Le groupe Mercosur regroupe cinq pays latino-américains (Brésil, Argentine, Uruguay, Paraguay et depuis 2023 la Bolivie), avec lesquels l’Union européenne a signé, en juin 2019, un accord de libre-échange, intégré dans un accord d’association plus large. L’argument moteur de cette future zone de libre-échange transatlantique, encore soutenue aujourd’hui par la plupart des 27 pays membres à commencer par l’Allemagne, l’Italie et l’Espagne, est qu’il ouvrira aux exportateurs européens de nouveaux marchés émergents. Ce qui, avec le retour annoncé du protectionnisme américain version Donald Trump, représente un carburant non négligeable pour la future croissance du Vieux Continent.
Colonie financière des États-Unis
L’agriculture n’est qu’un volet de cet accord qui couvre aussi l’industrie automobile, la chimie, le secteur pharmaceutique, le textile et les services. Son esprit est, en plus, fidèle à la doctrine communautaire: diffuser la puissance européenne par les normes technologiques et commerciales, en s’appuyant sur le marché unique dont l’ancien Premier ministre italien redoute, dans un rapport récent, qu’il devienne une «colonie financière des États-Unis».
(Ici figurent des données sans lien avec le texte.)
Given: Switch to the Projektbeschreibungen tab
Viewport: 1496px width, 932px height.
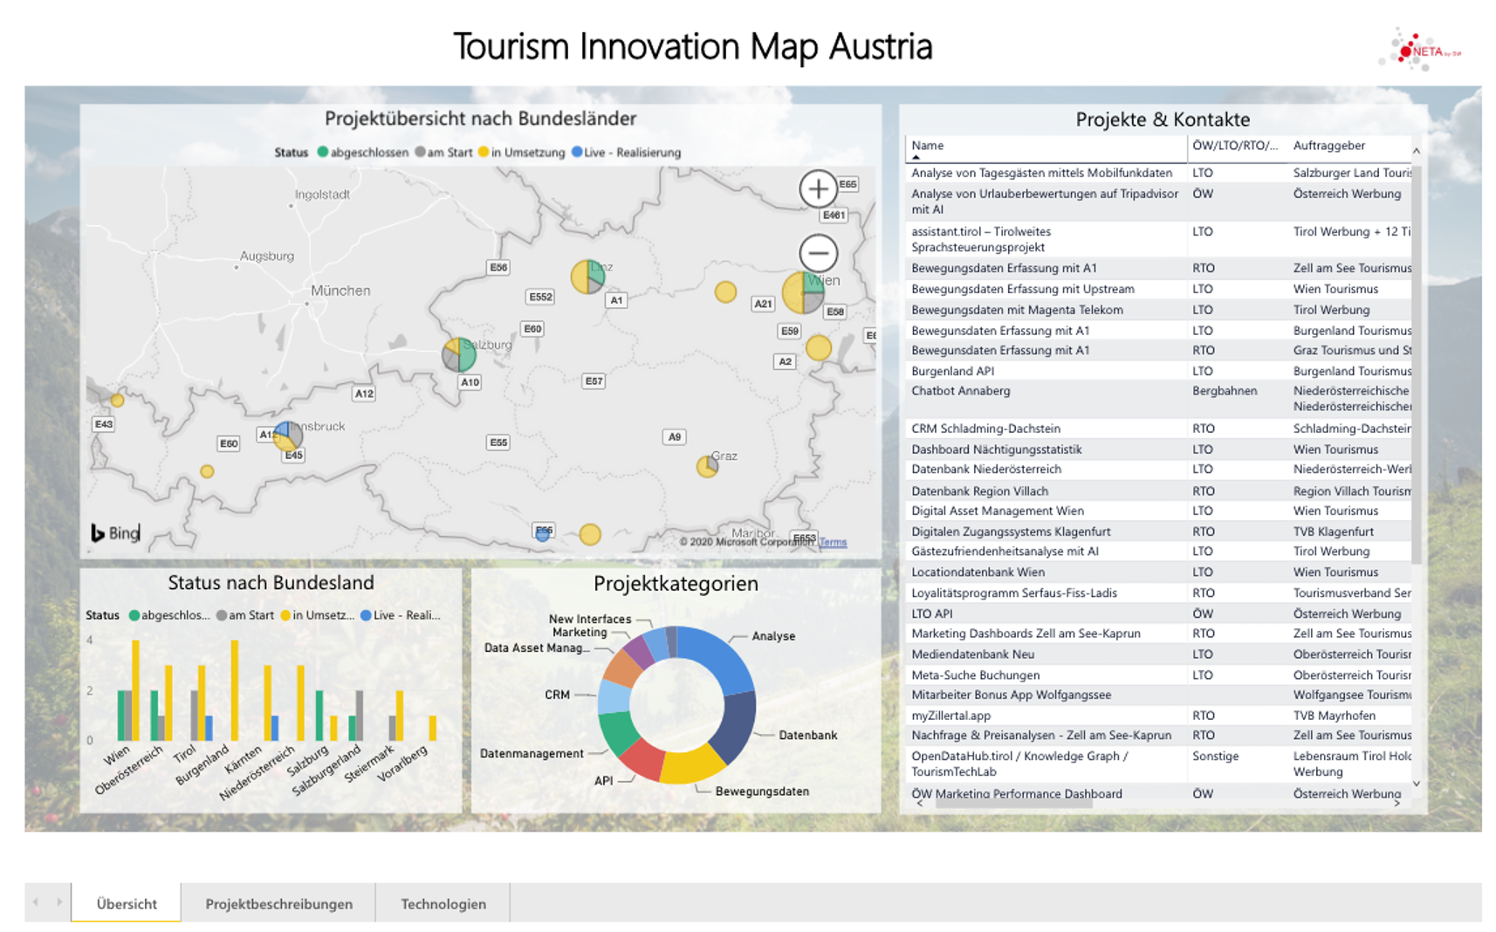Looking at the screenshot, I should 278,903.
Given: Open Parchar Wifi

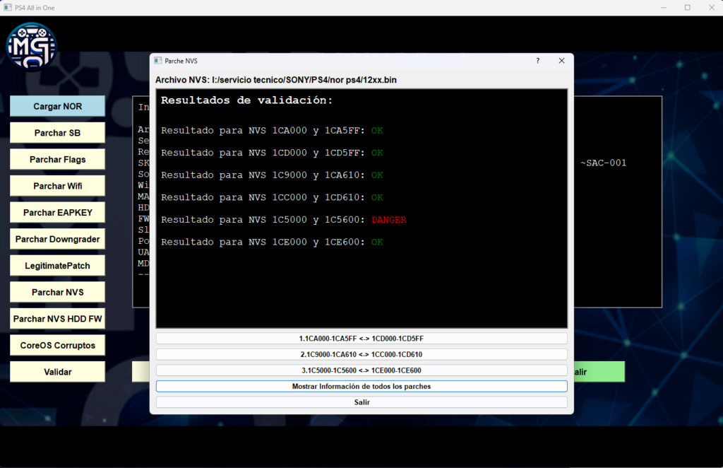Looking at the screenshot, I should [x=57, y=186].
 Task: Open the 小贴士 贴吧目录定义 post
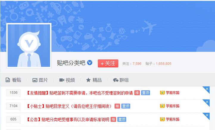69,106
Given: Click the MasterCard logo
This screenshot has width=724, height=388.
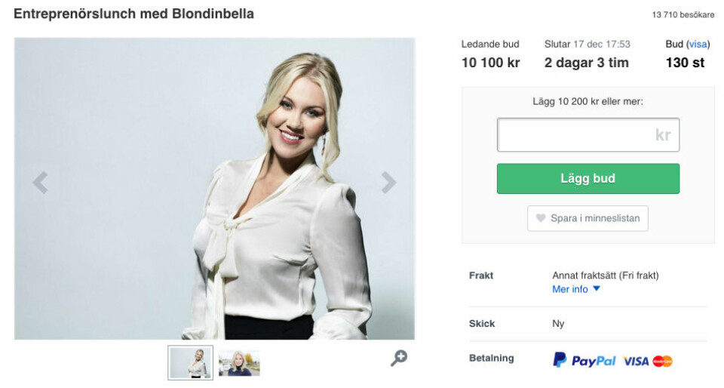Looking at the screenshot, I should [x=663, y=362].
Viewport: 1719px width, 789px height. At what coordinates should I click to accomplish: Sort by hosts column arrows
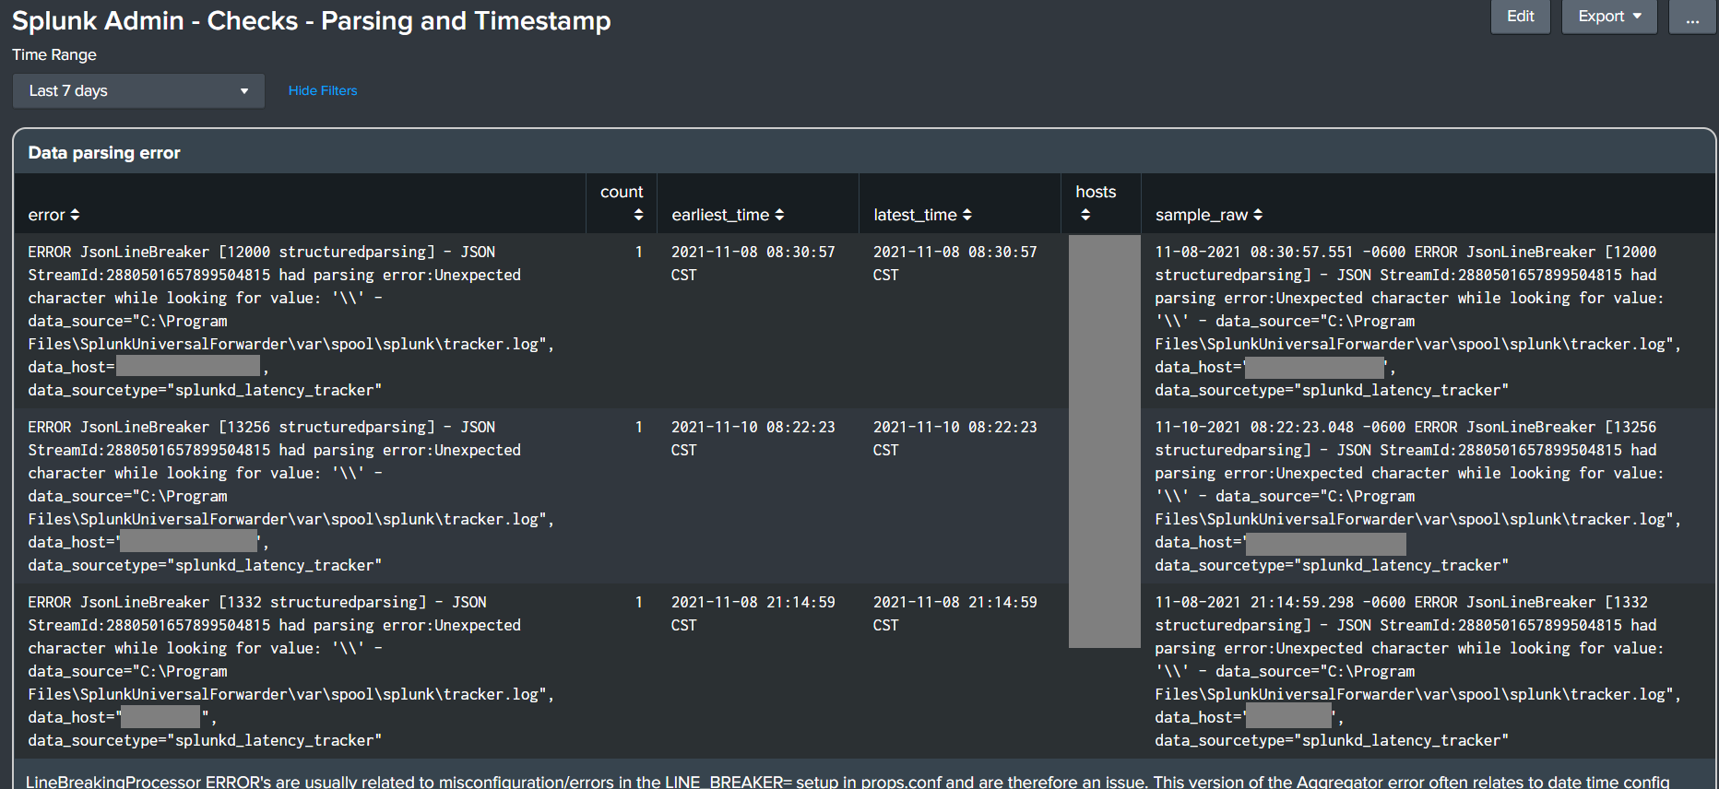coord(1085,215)
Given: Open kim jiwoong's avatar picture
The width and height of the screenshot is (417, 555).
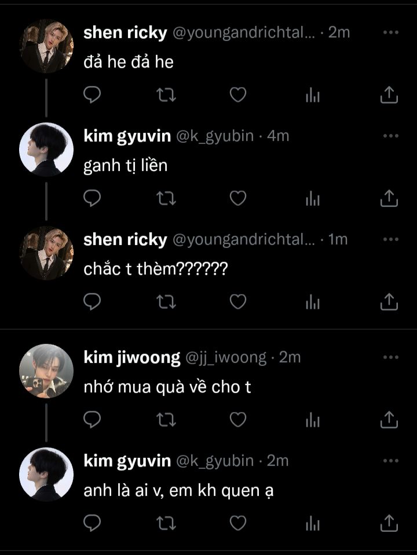Looking at the screenshot, I should tap(46, 371).
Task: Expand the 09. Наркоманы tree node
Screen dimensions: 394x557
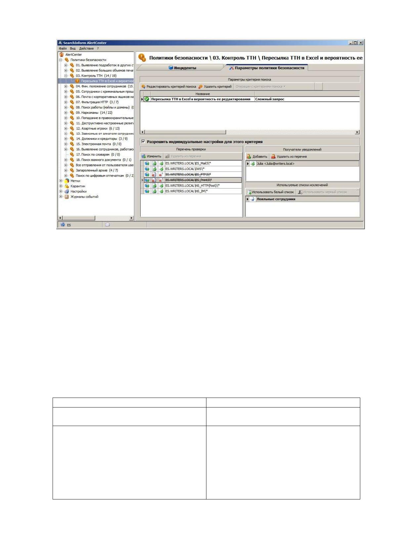Action: [x=66, y=113]
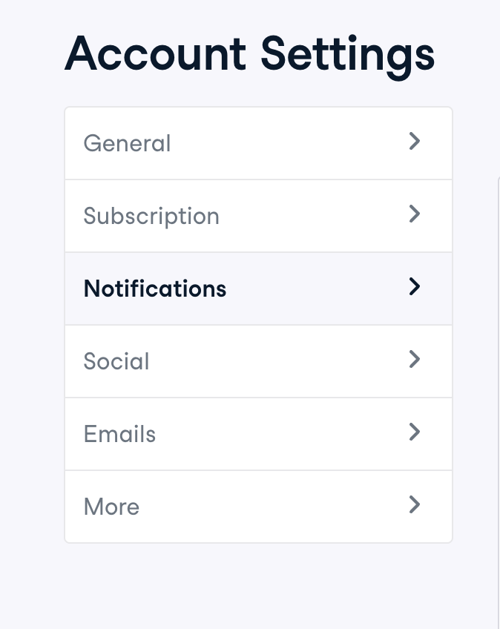Expand Emails using its right arrow
Viewport: 500px width, 629px height.
pyautogui.click(x=415, y=432)
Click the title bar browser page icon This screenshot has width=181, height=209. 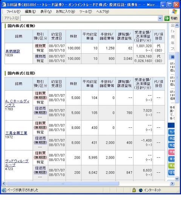click(4, 5)

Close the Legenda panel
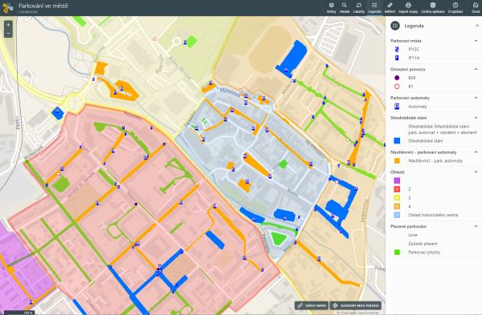click(x=477, y=26)
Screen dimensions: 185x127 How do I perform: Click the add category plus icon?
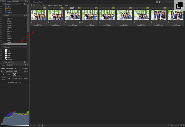22,4
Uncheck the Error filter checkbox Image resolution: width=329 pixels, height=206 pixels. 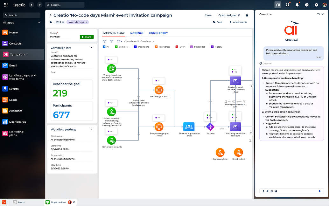177,47
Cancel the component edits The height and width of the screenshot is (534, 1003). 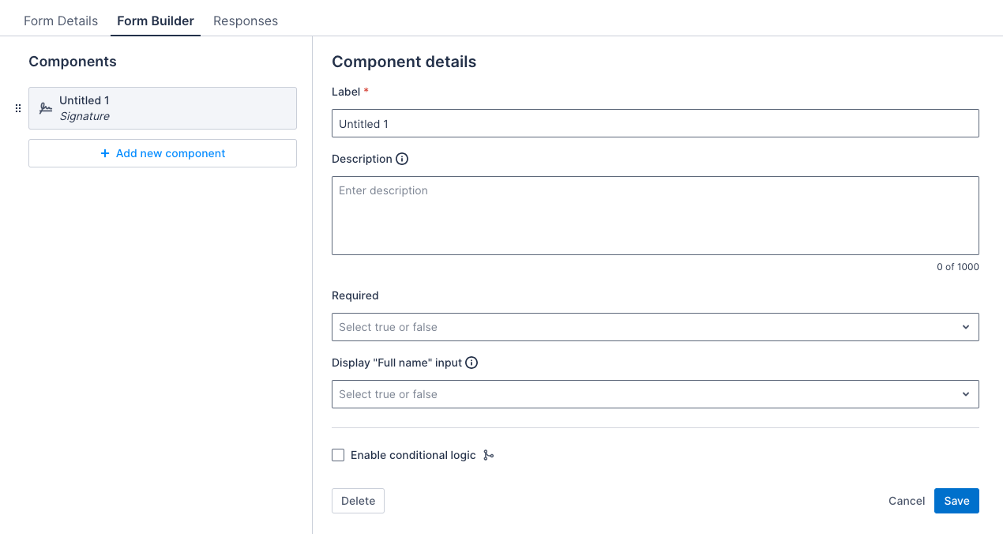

Emmanuel Macron devrait donc, en théorie, peser de tout son poids pour défendre un tel texte et l’utiliser comme un levier pour défendre ce qui a constitué son principal credo économique depuis son élection de 2017: l’attractivité et la compétitivité de la France. Seulement voilà: l’audience pour ce type de discours, orienté vers l’avenir et vers une France plus performante sur le plan industriel, n’est plus au rendez-vous. La vieille antienne paysanne – légitime au vu des difficultés de ce secteur – selon laquelle les racines agricoles du pays doivent primer, car elles imbibent tout le tissu social, est victorieuse toutes catégories.
Seul contre tous
Qu’importe le fait que ces agriculteurs en colère se soient souvent endettés jusqu’à l’os. Qu’importent les changements d’habitudes alimentaires. Qu’importe l’impasse dans laquelle se trouve, à terme, la politique agricole européenne, compte tenu des divergences entre pays membres.
Le «Non au Mercosur» est devenu la nouvelle digue. Contre la mondialisation. Contre Bruxelles. Contre les transformations de l’agriculture qui, de toute façon, finiront par s’imposer.
Le pire, dans cette affaire du Mercosur, n’est bien sûr pas la mobilisation paysanne qu’il faut absolument entendre. Le plus grave est l’effondrement de toute capacité d’Emmanuel Macron à argumenter, à défendre encore une approche plus libérale de l’économie, à rendre attrayante l’Union européenne et son marché. Le plus-pro européen des dirigeants des 27, l’homme qui continue de défendre une «autonomie stratégique de l’UE face aux États-Unis» à propos de la guerre en Ukraine, est dos au mur. Il n’a plus que le véto, voire bientôt la possible chaise vide à Bruxelles, ou la grève de la signature, comme moyen de défendre les intérêts français.
Macron a peur? Oui, de lui-même. Et de son incapacité, en dix ans, à convaincre ses concitoyens de croire en sa vision du monde, de la France et de l’Europe.